Effective decentralization entails devolution of power from the centre. Local governments cannot function effectively with District Commissioners still in place. The position of district commissioner is a colonial legacy and must be phased out. The power of the president to direct development will automatically be transferred to the local governments. This is why the Constitution states that development is a right to citizens not something to be given or withheld by an individual citizen.
Malawi’s founding President Dr Kamuzu Banda, in spite of his weaknesses, understood the importance of local government for rural development. He appointed mayors in cities and chairpersons in town and district assemblies. This is where many people get mixed up and start thinking President Bingu wa Mutharika was wrong when he postponed the local government elections to 2014. Some citizens in the North are calling for a federated system of government. Some cynical citizens think it is a total waste of public resources to have local government councilors.
The postponement of the local government elections should provide the opportunity to citizens to demand for the introduction of radical amendments to both the electoral law and the Local Government Act. Malawi needs elected governors to manage the affairs in districts and a reduction in the number of parliamentarians. Instead, there is need to establish semi-autonomous administrative centers in every district. Rural development should become the responsibility of elected governors in every district. These are the people who live and know development needs in their respect district not some individual in the capital.
Many people think change cannot be economically feasible. This is because they are thinking from the present context.
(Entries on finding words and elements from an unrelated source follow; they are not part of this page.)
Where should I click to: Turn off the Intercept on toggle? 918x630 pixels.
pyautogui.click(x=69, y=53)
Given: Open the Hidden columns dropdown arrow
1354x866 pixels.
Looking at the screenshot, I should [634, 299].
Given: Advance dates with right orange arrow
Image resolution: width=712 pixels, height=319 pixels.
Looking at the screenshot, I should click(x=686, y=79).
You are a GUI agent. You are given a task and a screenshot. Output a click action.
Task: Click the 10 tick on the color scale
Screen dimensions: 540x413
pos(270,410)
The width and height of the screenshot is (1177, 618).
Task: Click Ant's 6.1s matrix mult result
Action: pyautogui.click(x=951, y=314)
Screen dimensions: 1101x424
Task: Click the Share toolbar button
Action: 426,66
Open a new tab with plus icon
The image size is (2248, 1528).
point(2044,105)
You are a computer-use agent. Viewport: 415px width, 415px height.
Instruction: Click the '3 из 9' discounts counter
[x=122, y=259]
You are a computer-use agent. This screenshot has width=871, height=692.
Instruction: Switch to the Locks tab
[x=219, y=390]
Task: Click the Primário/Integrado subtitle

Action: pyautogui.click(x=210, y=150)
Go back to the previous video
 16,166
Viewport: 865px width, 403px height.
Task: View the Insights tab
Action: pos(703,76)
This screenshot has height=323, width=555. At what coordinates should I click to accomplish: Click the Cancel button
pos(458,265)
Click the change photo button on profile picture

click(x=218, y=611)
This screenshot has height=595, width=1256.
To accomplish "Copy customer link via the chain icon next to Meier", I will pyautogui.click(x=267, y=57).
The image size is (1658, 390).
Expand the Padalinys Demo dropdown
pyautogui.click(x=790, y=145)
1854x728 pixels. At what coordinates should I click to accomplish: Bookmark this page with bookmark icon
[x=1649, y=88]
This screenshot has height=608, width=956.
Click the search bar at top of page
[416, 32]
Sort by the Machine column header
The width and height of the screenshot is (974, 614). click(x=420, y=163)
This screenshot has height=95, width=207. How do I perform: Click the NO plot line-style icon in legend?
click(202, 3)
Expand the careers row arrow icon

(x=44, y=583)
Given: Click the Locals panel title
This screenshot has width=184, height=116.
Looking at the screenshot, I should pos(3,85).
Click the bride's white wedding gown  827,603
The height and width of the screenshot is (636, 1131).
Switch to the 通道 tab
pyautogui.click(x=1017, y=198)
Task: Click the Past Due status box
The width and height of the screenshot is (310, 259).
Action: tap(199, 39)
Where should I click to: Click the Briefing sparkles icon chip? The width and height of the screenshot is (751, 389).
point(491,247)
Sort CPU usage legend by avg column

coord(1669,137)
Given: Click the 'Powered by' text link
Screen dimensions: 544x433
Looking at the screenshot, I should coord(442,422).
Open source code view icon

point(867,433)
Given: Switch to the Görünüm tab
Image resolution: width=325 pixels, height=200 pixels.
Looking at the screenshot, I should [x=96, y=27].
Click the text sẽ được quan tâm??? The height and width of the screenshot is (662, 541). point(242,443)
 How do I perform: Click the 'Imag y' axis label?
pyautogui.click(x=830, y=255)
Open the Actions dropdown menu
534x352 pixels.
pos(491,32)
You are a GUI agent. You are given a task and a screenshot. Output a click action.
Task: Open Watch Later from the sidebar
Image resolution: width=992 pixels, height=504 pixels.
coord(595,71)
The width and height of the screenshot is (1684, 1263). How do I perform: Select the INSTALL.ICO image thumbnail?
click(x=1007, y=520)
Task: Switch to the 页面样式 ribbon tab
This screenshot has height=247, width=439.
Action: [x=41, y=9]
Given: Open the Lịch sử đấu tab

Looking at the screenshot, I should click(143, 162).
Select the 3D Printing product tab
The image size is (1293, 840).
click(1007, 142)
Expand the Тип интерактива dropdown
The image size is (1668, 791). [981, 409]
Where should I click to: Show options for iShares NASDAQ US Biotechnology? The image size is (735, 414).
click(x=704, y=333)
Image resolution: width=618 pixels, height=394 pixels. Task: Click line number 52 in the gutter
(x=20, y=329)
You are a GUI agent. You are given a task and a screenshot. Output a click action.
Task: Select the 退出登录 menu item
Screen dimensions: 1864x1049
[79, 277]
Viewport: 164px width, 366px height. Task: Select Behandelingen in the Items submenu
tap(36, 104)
They are not thinking “outside the box”. Truthfully, what is the role of current members of parliaments? To debate bills in parliament and get them made into law. They cannot influence development because the budgets are made by the Minister of Finance without their input.
Famous Beatles musician John Lennon sang; “Life is what happens to you while you are busy making other plans.” Immediately the members of parliament get into parliament they become motivated by the alleviation of personal poverty. Simply put, it is local governments that can develop the rural areas not the President. “Power to the people” means transfer of responsibilities and accountability to citizens not just voting in an election.
A motor cycle with one piston cannot run faster than a car. The same is true with a country.